- _WHAT YOU SHOULD DO_:
From the Santa Maddalena article below, list every artist Beatrice Monti della Corte exhibited at the Galleria Dell'Ariete.

- _EXCERPT TO READ_:
--------------------------------------------------
Santa Maddalena: the Tuscan retreat that inspired Bernardo Bertolucci, Bruce Chatwin and more

Refuge, confessional, sanctuary: Santa Maddalena has been called many things. Hidden beyond the village of Donnini, just half an hour from Florence, Italy, this creative retreat in the Tuscan countryside has been inspiring writers and filmmakers since 1967. Everyone from Bernardo Bertolucci to Bruce Chatwin has called it home, and it continues to provide an environment of quiet contemplation for novelists, poets and directors to this day.

“The place is very unexpected,” Bertolucci said of Santa Maddalena. “You drive from Donnini, a little village, on a very uncomfortable road. You get to a wood, and then there is a wall covered with leaves, and somewhere in the wall a little door, and maybe in the door there is Beatrice waiting for you…”

Beatrice Monti della Corte grew up on Capri in the Bay of Naples. As an adolescent, she befriended the various intellectuals who found themselves drawn to the island’s rugged shores. In 1955, she founded the Galleria Dell’Ariete in Milan, where she exhibited Francis Bacon, Antoni Tàpies, Lucio Fontana, Robert Rauschenberg, Sam Francis, Castellani and Manzoni.

Then, in 1967, she married filmmaker, broadcaster and author of over 20 novels Gregor von Rezzori. That same year, she and her husband ventured to Tuscany, where they happened upon a lonely stone tower laced with ivy. After lovingly restoring the house and tower to its former glory, Santa Maddalena was born. For 30 years, it was their haven. Perched above a wooded ravine filled with oak and chestnut, it offered complete seclusion from the outside world.
--------------------------------------------------
(Items listed in a dataset)
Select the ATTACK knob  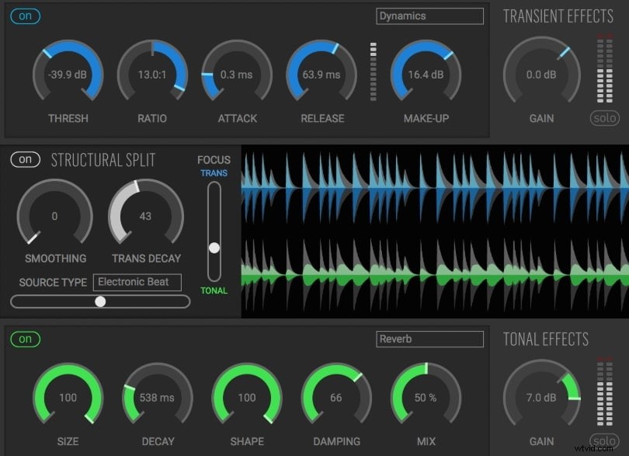click(237, 75)
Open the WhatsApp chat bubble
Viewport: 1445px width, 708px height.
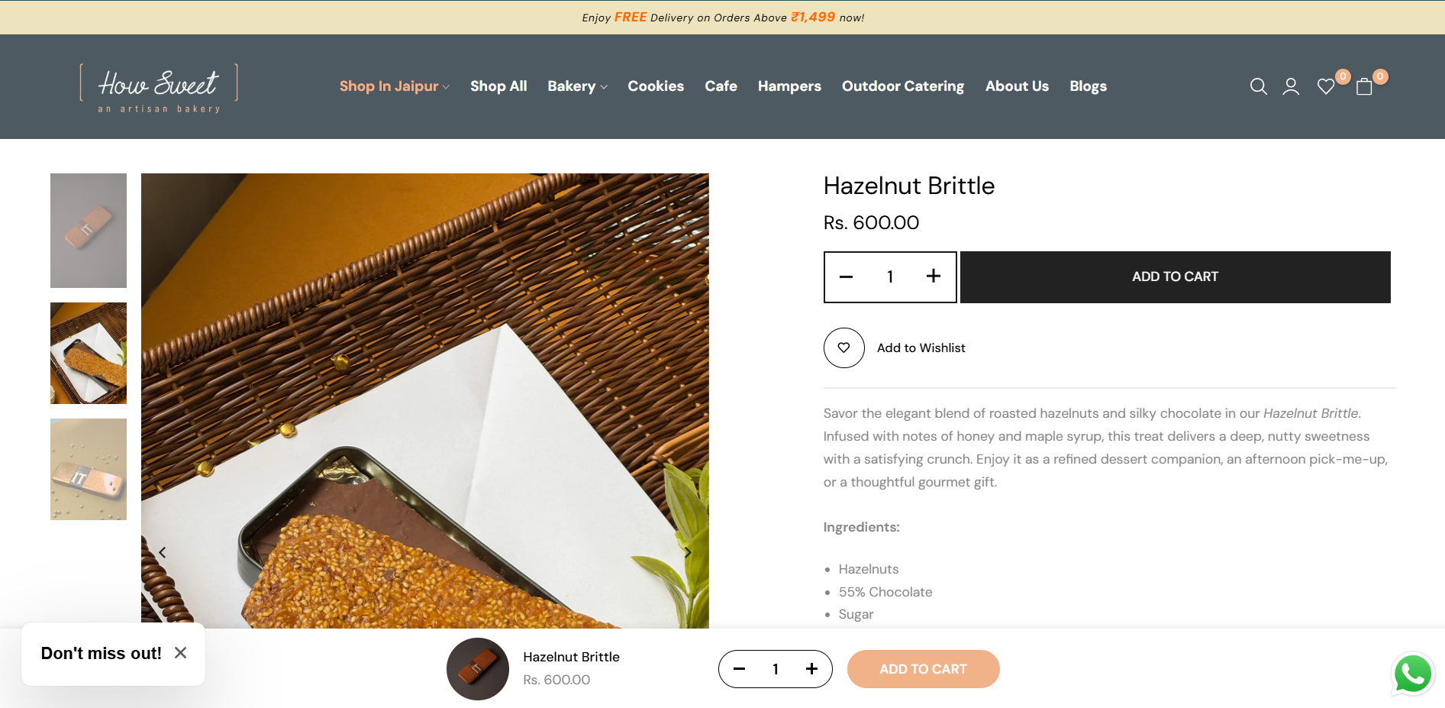coord(1412,674)
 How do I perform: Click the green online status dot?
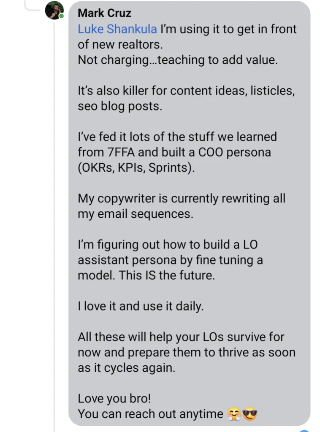coord(62,16)
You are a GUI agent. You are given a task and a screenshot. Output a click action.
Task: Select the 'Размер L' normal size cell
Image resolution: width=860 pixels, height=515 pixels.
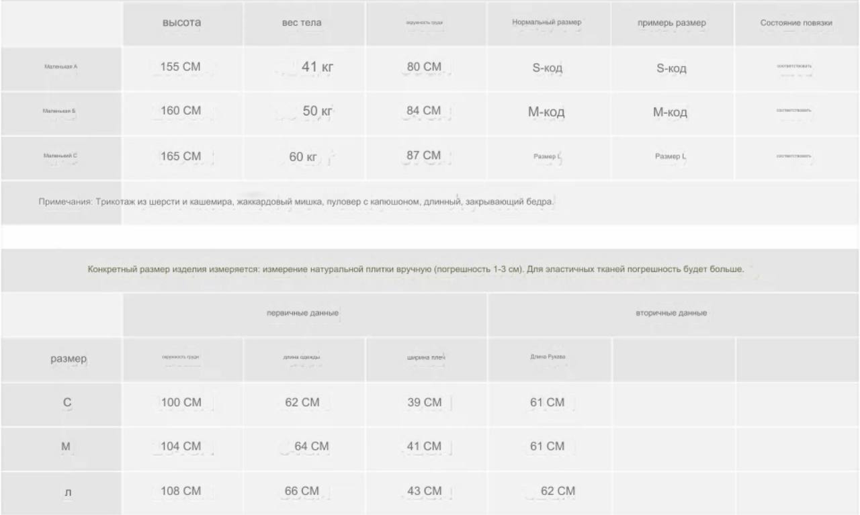(x=548, y=157)
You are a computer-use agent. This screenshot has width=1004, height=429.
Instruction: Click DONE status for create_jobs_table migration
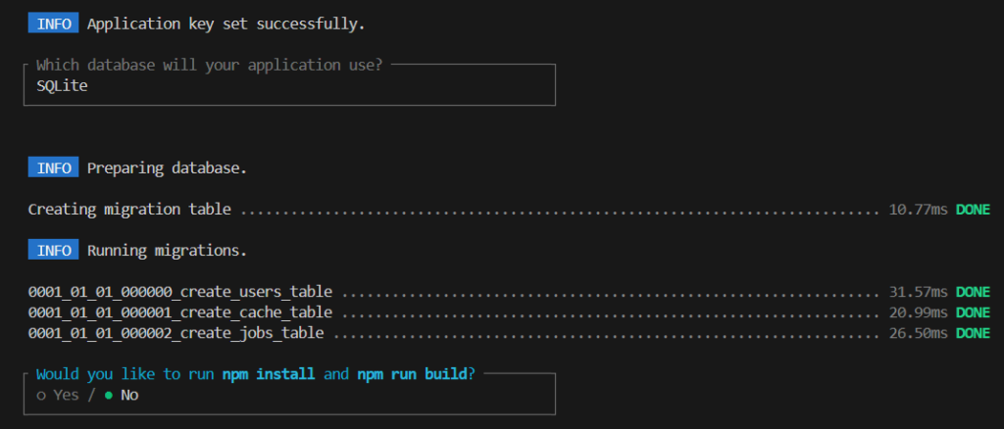pos(973,333)
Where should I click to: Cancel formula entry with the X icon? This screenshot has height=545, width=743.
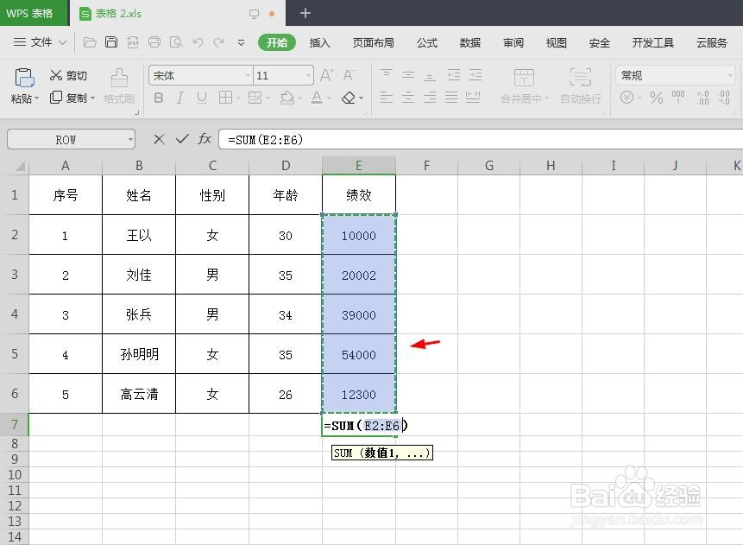point(159,139)
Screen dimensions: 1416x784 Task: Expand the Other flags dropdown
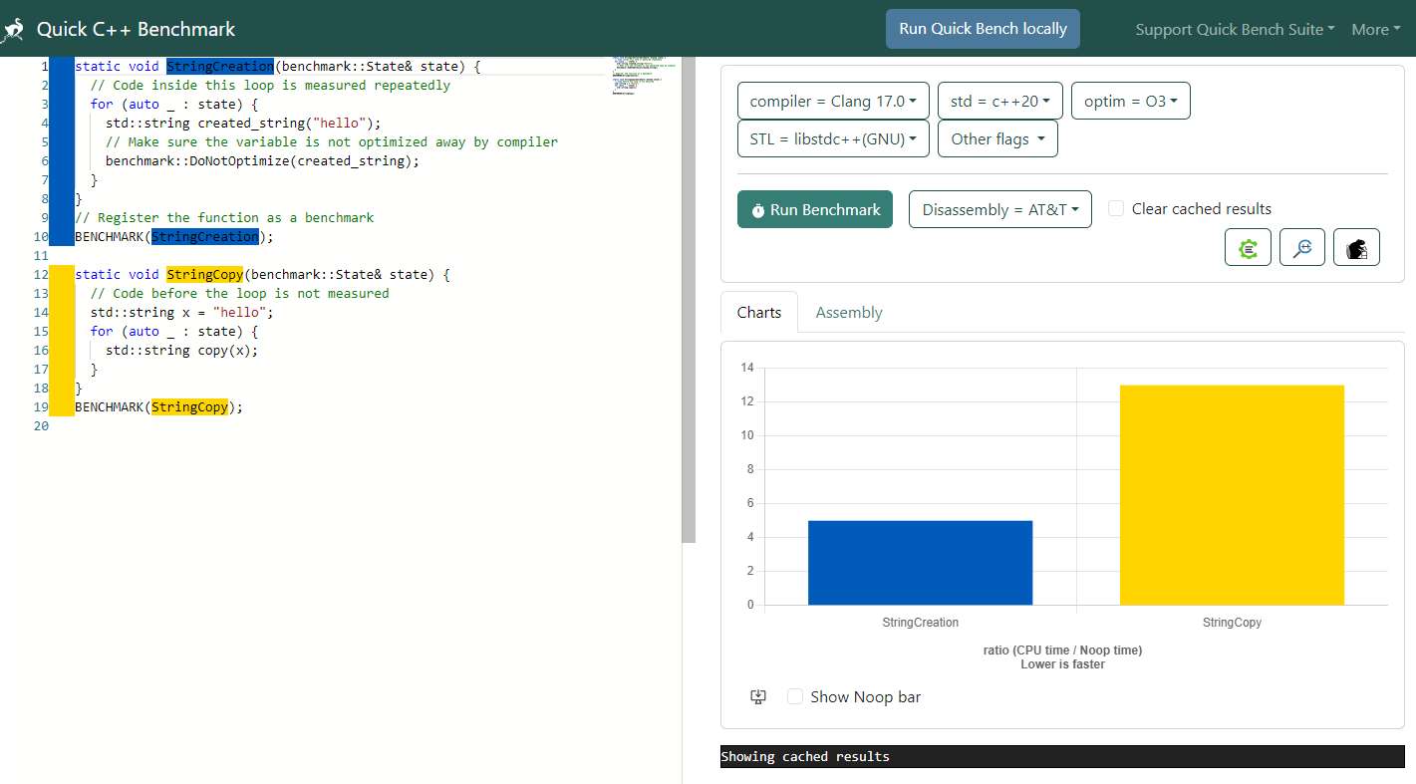(x=996, y=139)
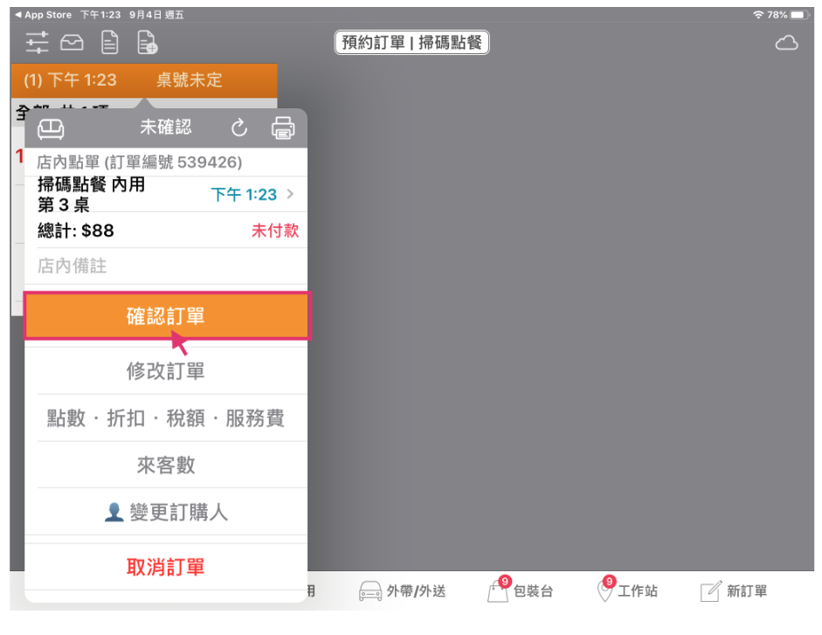
Task: Print the order using the printer icon
Action: tap(283, 128)
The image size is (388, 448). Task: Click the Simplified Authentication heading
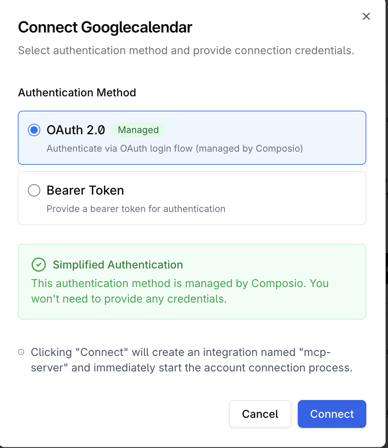click(x=118, y=265)
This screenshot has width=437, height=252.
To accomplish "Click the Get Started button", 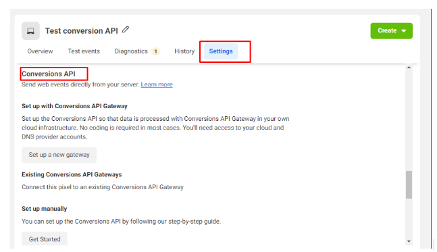I will coord(45,239).
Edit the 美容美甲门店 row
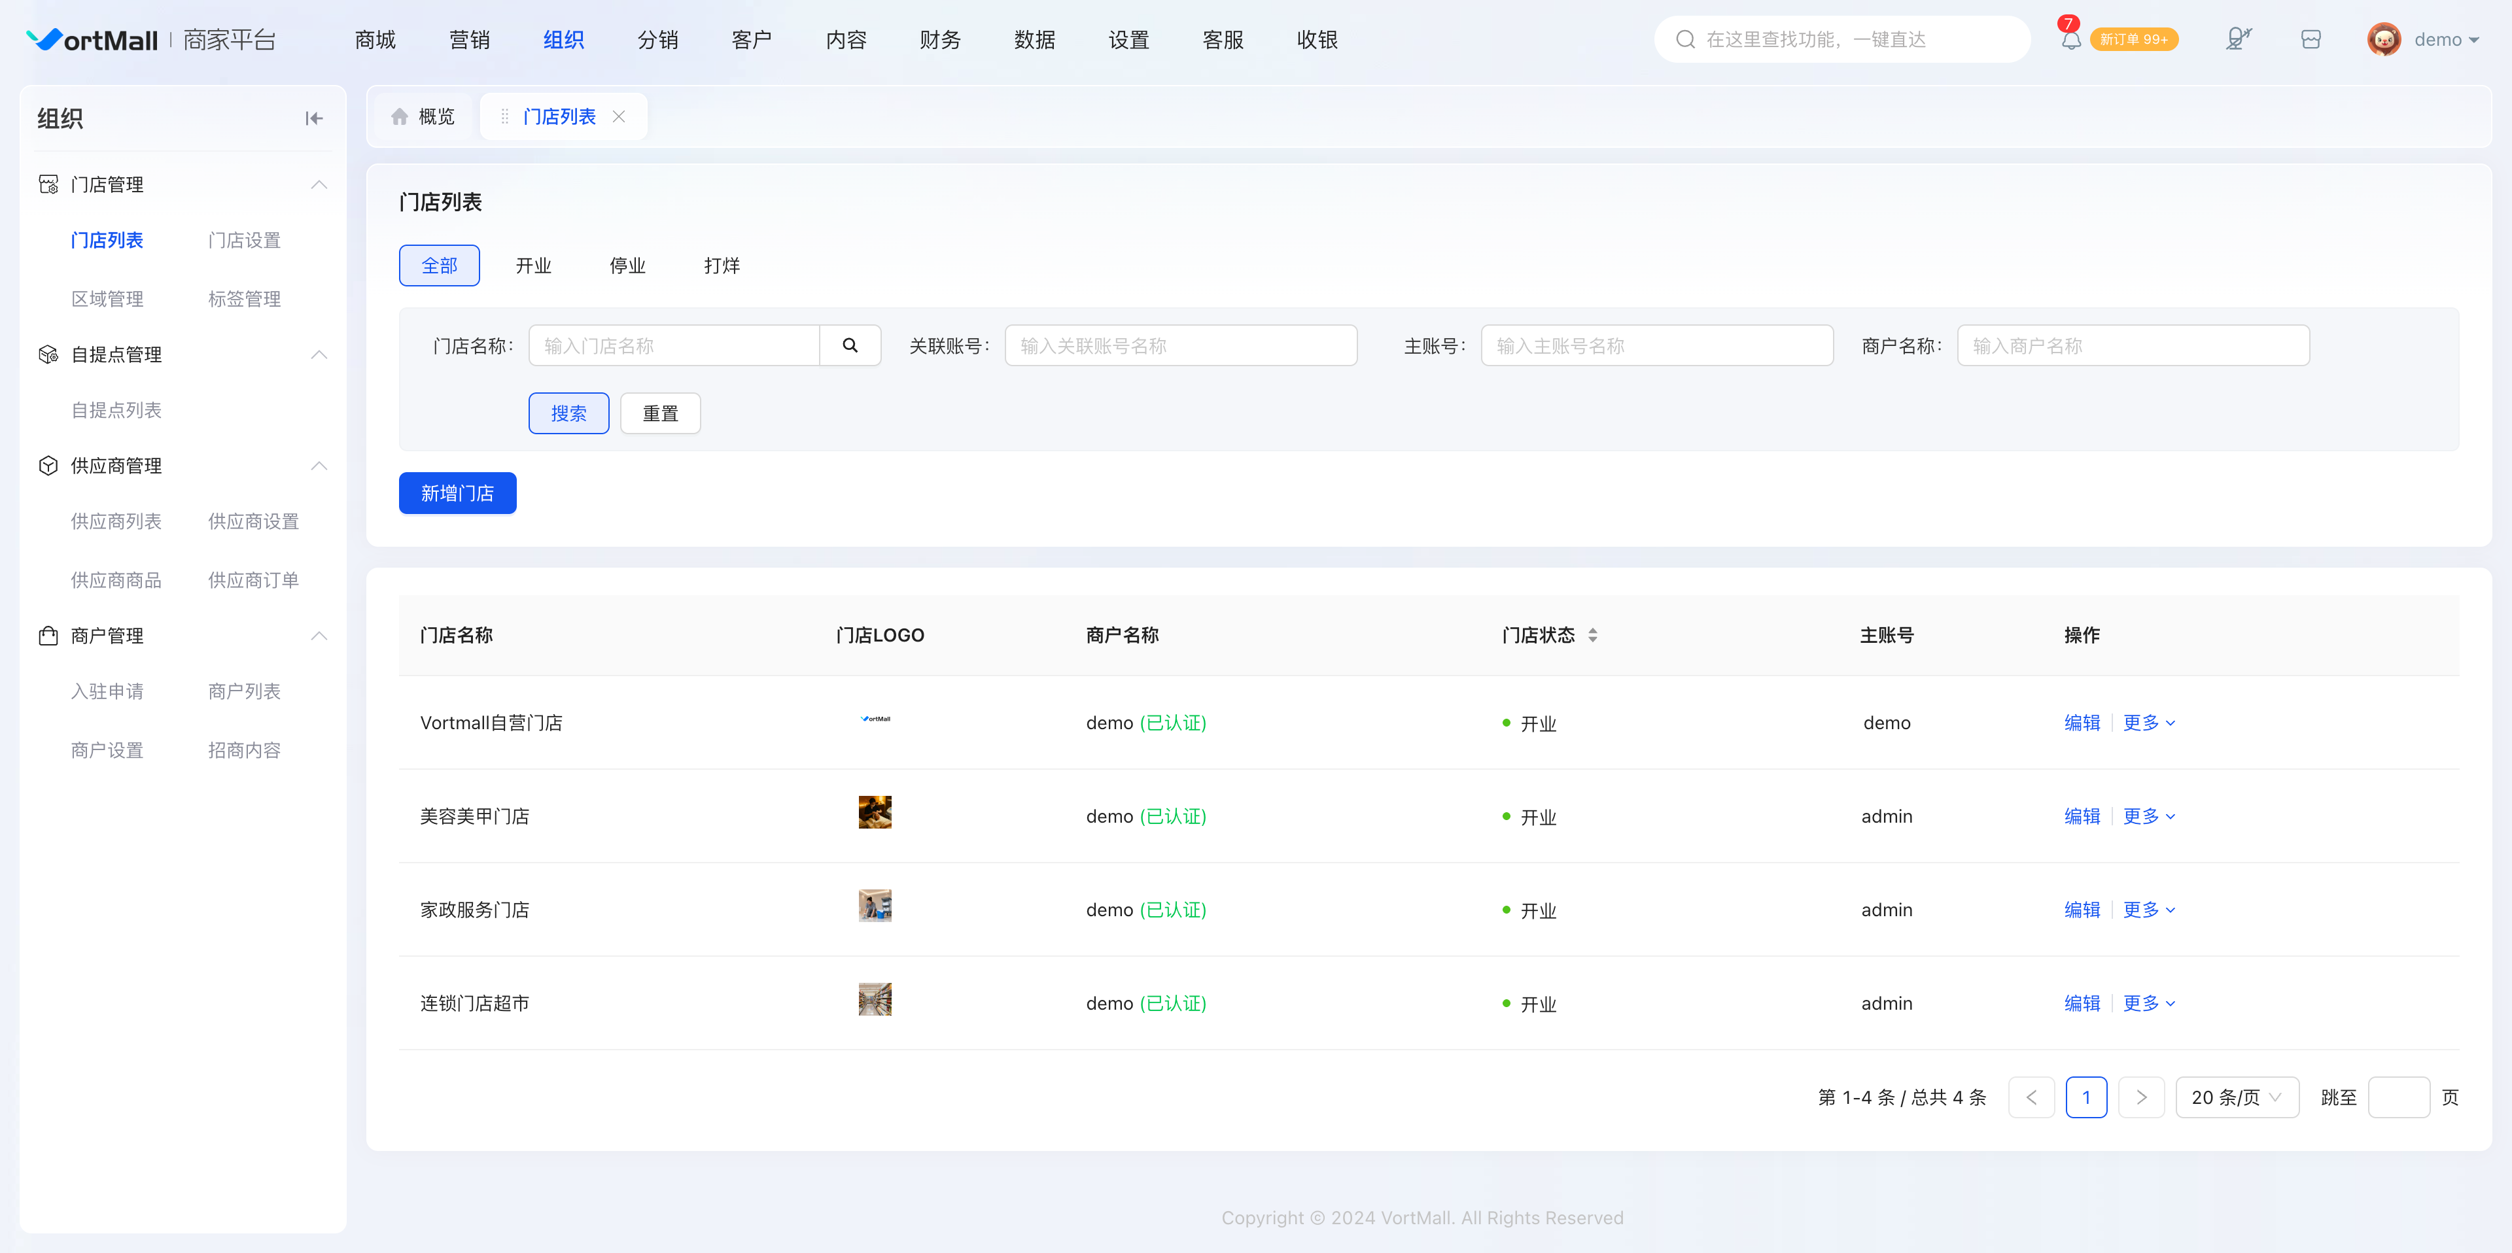The height and width of the screenshot is (1253, 2512). click(2082, 816)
--------------------------------------------------
- _RESULT OF THE EXERCISE_:
Francis Bacon, Antoni Tàpies, Lucio Fontana, Robert Rauschenberg, Sam Francis, Castellani, Manzoni